35. Selected 22: 'Protein_MOL'
    
36. 
    
37. Select group for output:
    
38. Group     0 (         System) has 46319 elements
    
39. Group     1 (        Protein) has  4405 elements
    
40. 
    
41. ......

复制代码

gmx cluster用来least squares fit和RMSD calculation的group是同一个。
但在分子对接refinement的应用场景下，此处应当以Protein或Backbone消除平移旋转，再以MOL计算RMSD才比较合理吧。
因为优化docking结果的小分子pose时，显然是不能去对齐小分子也不能忽略小分子的平移旋转的。
若建立Protein_MOL的group，则RMSD会受Protein大小的影响，使得cutoff很难确定，带来另一方面的麻烦。

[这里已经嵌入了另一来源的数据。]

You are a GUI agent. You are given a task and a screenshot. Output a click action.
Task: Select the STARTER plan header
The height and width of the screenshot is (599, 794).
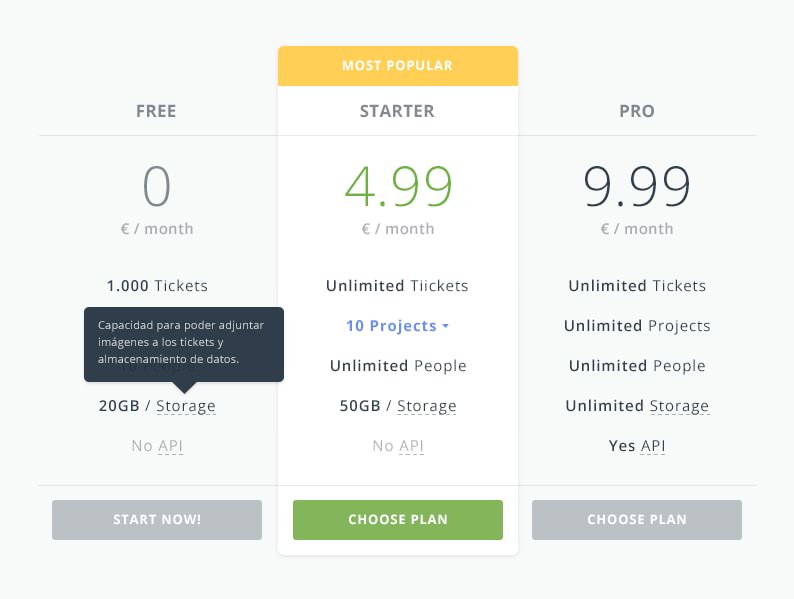[x=397, y=111]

不知道gmx cluster支持这样的用法（以蛋白质对齐，再以小分子计算RMSD）吗？
还是说只能导出轨迹后再手动实现聚类呢？

panernie

浅谈PCA与g_covar+g_anaeig+ddtdp+sigmaplot做自由能面图的方法-http://sobereva.com/73

sobereva

“以蛋白质对齐，再以小分子计算RMSD”是可以实现的
gmx cluster命令可以加上-nofit，这样算RMSD前就不会先做fit。你可以先用trjconv依据蛋白质进行fit，然后gmx cluster的时候只算小分子的RMSD

papercup

sobereva 发表于 2021-9-1 21:24
“以蛋白质对齐，再以小分子计算RMSD”是可以实现的
gmx cluster命令可以加上-nofit，这样算RMSD前就不会 ...

非常感谢sob老师的解答

今天按照您回复中的做法尝试了一下，果然成功了，十分便捷。
这下就省事多了，先前我还想着可能需要用mdtraj分析轨迹+自行实现聚类才能做到，想不到其实只需合理使用gmx cluster就行了。

十分感谢！

papercup

panernie 发表于 2021-9-1 21:14
浅谈PCA与g_covar+g_anaeig+ddtdp+sigmaplot做自由能面图的方法-http://sobereva.com/73

感谢大佬回复

文章中的做法，我理解是PCA降维至二维后，再人工地去挑选最大的cluster中的帧
但其实我这个问题里，各pose之间的RMSD能很快速且精确地求出来，直接用RMSD为距离做聚类就行

今天我尝试了sob老师回复中的做法，直接用gmx cluster以RMSD聚类就能很快出解了，能免去降维和人工去看的麻烦

frank666

您好，使用MD来得到对接分子refinement的过程是我比较感兴趣的研究方向，看了您的帖子觉得很受启发，但也产生了一些遗憾。
1.关于您说“以蛋白质对齐，再以小分子计算RMSD”，在gmx cluster中不是可以先选Protein再选MOL吗，得不到一样的效果吗？
2.gmx cluster加-nofit命令与不加-nofit我都试了一下，两个命令针对相同体系，我都是重复选择两次MOL，-nofit命令下得到的RMSD范围要大的多，请问fit的本质，到底是什么呢？为什么得到RMSD范围差那么多呢
3.因为我也想根据您的思路去得到分子对接结果的refinemen，根据您“以蛋白质对齐，再以小分子计算RMSD”意思，请问是先在trjconv -fit rot+trans，选择两次蛋白组，然后在gmx cluster -nofit，选择两次配体组，最后根据cluster的结果选取对接构象吗
无论您是否回复，都感谢您提供了如此精彩的帖子，您研究思路的严谨性、科学性都让我深感佩服。因为我还入门不久，如果以上问题让您倍感无趣，请您原谅，如果您能抽空回答，我将感激不尽。